A photographer takes pictures of the F-35 Lightning II Joint Strike Fighter
Credits: REUTERS/YURI GRIPAS
Following the mid-December update of F-35 cost estimates and re-setting of the process to replace the old CF-18 fleet, Public Works Department officials have written to Lockheed Martin, Boeing, Dassault Aviation, EADS Eurofighter and Saab Group to say that the government will soon ask them what they could offer as the new mainstay for Canada's air force.
"A key component of this undertaking is a market analysis of fighter aircraft currently in production or scheduled to be in production," said Deputy Minister Michelle d'Auray in the letter sent with little fanfare on Dec. 27. "Your company's participation in this endeavour will greatly assist the Government of Canada in its assessment of options for a fighter replacement capability well into the 21st Century."

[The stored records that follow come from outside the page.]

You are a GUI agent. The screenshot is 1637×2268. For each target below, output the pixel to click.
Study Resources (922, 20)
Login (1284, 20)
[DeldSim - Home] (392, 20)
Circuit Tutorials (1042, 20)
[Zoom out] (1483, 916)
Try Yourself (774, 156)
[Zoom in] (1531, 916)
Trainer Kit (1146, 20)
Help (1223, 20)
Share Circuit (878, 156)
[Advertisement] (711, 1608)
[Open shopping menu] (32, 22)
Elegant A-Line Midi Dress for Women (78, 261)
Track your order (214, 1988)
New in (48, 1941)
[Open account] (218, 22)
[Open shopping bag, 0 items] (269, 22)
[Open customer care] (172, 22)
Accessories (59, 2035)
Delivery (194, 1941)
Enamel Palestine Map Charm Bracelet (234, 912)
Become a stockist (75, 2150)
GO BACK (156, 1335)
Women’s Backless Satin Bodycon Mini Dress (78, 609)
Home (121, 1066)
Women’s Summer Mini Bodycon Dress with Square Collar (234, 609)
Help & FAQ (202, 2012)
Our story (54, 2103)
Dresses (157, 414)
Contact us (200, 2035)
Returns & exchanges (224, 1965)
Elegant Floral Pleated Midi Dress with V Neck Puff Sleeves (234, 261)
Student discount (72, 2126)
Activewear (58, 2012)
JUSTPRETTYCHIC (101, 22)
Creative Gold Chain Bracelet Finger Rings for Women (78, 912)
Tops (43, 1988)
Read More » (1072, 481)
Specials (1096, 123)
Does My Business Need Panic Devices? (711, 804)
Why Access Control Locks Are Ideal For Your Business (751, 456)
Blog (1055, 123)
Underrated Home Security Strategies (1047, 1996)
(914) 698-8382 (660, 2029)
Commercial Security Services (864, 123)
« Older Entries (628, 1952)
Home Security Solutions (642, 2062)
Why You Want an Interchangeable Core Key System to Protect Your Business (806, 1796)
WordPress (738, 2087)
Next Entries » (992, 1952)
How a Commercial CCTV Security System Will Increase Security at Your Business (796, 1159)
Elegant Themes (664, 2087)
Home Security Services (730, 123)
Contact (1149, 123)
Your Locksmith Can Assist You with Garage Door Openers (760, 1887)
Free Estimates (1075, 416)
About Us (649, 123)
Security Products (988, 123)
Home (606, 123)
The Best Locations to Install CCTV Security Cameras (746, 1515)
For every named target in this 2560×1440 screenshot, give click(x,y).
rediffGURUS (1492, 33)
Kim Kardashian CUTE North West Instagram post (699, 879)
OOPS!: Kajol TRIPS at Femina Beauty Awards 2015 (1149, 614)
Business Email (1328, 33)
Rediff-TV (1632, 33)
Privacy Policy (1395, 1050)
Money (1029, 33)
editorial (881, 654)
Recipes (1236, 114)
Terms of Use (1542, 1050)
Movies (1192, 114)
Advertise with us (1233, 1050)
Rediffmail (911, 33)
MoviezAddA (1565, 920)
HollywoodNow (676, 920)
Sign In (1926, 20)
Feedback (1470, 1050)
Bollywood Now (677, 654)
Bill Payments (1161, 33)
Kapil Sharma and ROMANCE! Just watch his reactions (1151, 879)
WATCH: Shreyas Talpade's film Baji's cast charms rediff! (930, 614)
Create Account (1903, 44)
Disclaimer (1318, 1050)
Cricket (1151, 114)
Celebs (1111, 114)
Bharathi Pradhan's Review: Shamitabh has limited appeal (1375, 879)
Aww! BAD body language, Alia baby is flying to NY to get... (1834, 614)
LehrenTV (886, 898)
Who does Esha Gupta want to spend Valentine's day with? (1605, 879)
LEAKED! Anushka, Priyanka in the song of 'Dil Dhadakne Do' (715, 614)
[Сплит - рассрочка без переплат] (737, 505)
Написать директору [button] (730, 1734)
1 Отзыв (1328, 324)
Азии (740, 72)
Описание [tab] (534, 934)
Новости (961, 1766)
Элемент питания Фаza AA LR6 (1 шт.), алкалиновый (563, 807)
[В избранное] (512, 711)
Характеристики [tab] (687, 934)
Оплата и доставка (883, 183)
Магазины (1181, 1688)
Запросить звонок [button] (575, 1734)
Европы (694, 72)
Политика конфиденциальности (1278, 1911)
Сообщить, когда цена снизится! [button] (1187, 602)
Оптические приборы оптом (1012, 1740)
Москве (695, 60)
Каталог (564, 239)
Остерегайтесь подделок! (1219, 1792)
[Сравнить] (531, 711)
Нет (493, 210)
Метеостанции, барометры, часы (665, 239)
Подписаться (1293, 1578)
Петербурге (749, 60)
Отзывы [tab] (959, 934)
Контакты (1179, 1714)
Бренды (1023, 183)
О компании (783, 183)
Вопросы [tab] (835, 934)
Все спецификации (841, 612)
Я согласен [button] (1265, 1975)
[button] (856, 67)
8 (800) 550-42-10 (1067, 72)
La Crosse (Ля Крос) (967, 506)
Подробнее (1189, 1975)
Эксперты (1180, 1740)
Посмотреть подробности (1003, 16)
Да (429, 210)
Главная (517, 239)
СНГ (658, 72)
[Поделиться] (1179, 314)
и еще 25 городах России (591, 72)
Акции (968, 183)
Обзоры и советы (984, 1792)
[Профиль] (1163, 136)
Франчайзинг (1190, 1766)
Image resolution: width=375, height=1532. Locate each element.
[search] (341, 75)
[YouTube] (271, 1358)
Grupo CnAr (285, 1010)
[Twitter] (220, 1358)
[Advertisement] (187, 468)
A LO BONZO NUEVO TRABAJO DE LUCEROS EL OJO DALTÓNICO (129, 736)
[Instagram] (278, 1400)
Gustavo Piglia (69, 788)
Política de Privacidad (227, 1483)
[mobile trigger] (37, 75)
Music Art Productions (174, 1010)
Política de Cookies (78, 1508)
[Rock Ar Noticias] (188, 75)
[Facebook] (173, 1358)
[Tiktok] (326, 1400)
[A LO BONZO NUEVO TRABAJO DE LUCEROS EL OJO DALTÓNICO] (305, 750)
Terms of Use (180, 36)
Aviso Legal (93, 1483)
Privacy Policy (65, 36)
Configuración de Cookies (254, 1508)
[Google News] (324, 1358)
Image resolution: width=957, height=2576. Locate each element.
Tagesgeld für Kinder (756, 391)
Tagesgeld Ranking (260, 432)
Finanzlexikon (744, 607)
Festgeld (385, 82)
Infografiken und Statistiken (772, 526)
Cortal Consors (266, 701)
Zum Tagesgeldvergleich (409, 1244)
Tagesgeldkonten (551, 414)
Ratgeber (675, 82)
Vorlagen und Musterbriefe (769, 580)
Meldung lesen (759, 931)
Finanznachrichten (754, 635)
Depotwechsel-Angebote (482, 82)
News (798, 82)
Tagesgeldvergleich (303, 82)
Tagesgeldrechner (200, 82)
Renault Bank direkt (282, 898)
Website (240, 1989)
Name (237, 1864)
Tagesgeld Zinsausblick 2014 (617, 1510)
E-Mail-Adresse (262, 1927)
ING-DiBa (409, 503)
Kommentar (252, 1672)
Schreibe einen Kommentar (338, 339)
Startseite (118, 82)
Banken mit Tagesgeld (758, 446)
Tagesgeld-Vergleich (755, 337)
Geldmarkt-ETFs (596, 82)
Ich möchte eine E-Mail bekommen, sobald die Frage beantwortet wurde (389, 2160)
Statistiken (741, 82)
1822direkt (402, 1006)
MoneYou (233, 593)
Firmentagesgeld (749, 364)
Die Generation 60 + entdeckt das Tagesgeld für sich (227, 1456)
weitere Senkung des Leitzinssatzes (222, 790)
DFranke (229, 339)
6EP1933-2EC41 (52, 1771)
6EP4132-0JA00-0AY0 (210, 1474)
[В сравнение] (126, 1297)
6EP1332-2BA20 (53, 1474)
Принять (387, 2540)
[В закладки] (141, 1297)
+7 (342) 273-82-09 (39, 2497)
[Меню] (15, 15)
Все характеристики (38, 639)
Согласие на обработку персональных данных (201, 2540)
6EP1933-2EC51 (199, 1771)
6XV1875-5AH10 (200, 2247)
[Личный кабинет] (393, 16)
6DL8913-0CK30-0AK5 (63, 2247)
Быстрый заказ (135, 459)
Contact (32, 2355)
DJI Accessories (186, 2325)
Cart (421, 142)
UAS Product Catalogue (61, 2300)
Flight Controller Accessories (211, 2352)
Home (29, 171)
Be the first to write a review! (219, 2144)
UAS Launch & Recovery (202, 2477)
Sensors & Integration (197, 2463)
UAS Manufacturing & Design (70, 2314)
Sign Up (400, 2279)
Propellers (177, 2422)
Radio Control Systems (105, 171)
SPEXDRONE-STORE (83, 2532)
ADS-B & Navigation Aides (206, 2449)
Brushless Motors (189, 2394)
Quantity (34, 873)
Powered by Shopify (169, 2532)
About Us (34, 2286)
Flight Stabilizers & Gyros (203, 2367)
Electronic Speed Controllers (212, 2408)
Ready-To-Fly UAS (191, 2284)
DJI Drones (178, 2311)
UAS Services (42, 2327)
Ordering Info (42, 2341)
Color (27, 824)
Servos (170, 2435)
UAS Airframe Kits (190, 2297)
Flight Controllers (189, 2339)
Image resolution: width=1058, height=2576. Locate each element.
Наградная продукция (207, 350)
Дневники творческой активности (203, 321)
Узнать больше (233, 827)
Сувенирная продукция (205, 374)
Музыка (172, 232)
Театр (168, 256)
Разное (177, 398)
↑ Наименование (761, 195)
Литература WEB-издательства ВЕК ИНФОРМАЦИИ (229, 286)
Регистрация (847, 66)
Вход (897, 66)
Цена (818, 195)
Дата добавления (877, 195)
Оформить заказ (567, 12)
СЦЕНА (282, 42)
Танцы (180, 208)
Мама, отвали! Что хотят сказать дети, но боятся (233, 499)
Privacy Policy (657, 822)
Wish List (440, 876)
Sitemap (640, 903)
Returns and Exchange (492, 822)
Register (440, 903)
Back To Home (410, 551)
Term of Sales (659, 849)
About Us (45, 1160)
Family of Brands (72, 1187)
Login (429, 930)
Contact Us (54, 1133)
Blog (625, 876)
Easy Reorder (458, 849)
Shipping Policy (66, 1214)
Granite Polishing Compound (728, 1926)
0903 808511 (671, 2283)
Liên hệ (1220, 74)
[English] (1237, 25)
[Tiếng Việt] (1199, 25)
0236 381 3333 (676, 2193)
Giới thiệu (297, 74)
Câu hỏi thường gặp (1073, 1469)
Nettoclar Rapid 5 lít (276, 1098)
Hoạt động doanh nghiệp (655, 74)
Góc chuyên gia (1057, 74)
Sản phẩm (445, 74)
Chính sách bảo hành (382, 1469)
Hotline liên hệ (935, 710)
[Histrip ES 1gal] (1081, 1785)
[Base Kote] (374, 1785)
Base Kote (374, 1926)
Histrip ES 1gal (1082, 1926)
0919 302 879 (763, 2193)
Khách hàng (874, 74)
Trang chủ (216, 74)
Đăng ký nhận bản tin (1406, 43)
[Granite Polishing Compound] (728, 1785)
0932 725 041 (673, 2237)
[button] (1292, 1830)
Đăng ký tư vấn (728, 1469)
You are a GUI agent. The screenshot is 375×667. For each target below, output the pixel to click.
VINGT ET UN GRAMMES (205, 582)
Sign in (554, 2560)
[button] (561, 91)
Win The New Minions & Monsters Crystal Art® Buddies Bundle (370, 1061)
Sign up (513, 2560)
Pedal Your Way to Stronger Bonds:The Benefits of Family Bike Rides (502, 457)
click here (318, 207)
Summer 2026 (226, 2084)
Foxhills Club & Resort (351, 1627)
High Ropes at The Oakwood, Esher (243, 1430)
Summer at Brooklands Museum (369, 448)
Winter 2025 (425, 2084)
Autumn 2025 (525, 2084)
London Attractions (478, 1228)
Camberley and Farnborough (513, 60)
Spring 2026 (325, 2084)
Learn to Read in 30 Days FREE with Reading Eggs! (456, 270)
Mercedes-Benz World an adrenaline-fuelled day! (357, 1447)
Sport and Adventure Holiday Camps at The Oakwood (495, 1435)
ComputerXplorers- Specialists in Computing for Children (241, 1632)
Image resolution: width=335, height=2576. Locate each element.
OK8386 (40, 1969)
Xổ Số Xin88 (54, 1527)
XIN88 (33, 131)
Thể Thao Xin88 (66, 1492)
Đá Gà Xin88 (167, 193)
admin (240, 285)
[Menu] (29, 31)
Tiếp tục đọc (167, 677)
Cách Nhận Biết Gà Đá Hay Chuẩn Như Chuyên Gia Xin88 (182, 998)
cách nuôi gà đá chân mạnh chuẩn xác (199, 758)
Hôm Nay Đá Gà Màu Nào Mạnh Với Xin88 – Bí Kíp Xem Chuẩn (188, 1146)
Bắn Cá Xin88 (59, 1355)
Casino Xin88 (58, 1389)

The Conservative government heavily favoured Lockheed Martin's F-35 stealth fighter until an auditor general's report last spring slapped the feds for a shoddy procurement process.
With Public Works taking over the fighter jet file from National Defence, the letter to defence contractors lumps Lockheed Martin in with its competition.
It also opens the door for companies to make the case that Boeing's Super Hornet, the French-produced Rafale, Eurofighter's Typhoon or the Swedish-made Gripen is a better fit for Canada than the F-35.
Still, that stops short of opposition party demands for a fully open competition to replace the air force's CF-18s.